Perfectionism and procrastination. Two massive barriers to success I’ve suffered from many times over. When I’ve aimed for perfect nothing good ever happens. Nothing happens at all actually…

Perfectionism kills many things. Often before they even begin.

Perfectionism is the enemy of productivity. It leads to procrastination by masking other issues, such as fear of failure

‘Oh, I’m not done yet because I want it to be perfect.’

‘Let’s spend more time wedding planning because we want it to be perfect.’

‘Let’s not have children yet, we need to wait for the perfect time. Like when we have a bigger house and more money.’

‘Why don’t we wait to go on that dream holiday until the kids are older, I want it to be perfect.’

‘I don’t want to start a business until I’ve got three degrees and more experience. I want to feel worthy and I don’t want to fail.’

Here’s the thing though, someone will get drunk at your wedding and fuck something up. The staff could let you down, the place could set on fire! It’ll probably all end in divorce eventually anyway.

Kids will always be hard work at times on holiday.

If you’re a career procrastinator then you’ll probably never get to that ‘dream place’ financially or otherwise. Where did you think you’d be today five years ago? Are you there? Or have you been over-planning rather than executing…?

There’s never a perfect time to do anything in life. And by not starting something you are already failing, you’ll never get the time back. You can only win in the game of business and life by playing. By rolling the dice.

My wedding was great, but a guest still spilt red wine all over the cream carpet in the bridal suite. Other bad things happened too.

‘BUT THIS ISN’T HOW WE PLANNED IT?!’

The amount of time I’ve heard well-meaning losers say that is staggering. It’s like they are ignoring life, and the way it works every single day right in front of their faces. When has anything ever played out perfectly?

You cannot control 99% of things. The weather, other people, terrorists, politics, natural disasters, bad drivers, even ourselves.

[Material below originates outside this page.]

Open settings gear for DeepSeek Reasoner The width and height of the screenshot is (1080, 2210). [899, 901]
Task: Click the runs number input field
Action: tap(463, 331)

So why waste time and energy planning for every eventuality. It’s not even possible to predict every eventuality.

Most things people try and perfect are subjective. You might love what you’ve done but others might hate it. So, does perfectionism even exist?

Some guys like fat women over thin one’s. What’s perfect for one, isn’t for someone else.

As an ex-perfectionist, I can tell you that getting out of the habit of perfect has changed everything for me.

I enjoy the process of life more now, rather than worrying too much about the result. I’d rather post ten articles with mistakes in rather than one ‘perfect’ one.

I’d rather have five failed businesses before a success rather than never starting.

So, how did I get out of the rut?

I decided not to care anymore, about most things.

Obviously, I don’t want my family to die. But I don’t want to care about how my own future is going to play out. I’ll just do the best I can and I’m sure the rewards will come.

I have strategies, but they are liquid strategies. I can execute, adjust, then execute some more in a new direction. I can accept short term defeats and disappointments along with way, they can’t be avoided.

The day you decide not to care too much, everything changes. You become free, and your all-round awesomeness is portrayed everywhere.

Related article — How to Become a World Class Version of Yourself

Let me explain…

I don’t worry about ‘important’ business meetings anymore. Even if the deal could change everything. And what’s happened as a result…?

I’m confident, relaxed, funny and genuine. I’m not tense in my chair, worried, unnatural and boring. I’m not sucking up and sabotaging my own negotiating power by coming off as desperate.

By not worrying, I give myself a far better chance of succeeding.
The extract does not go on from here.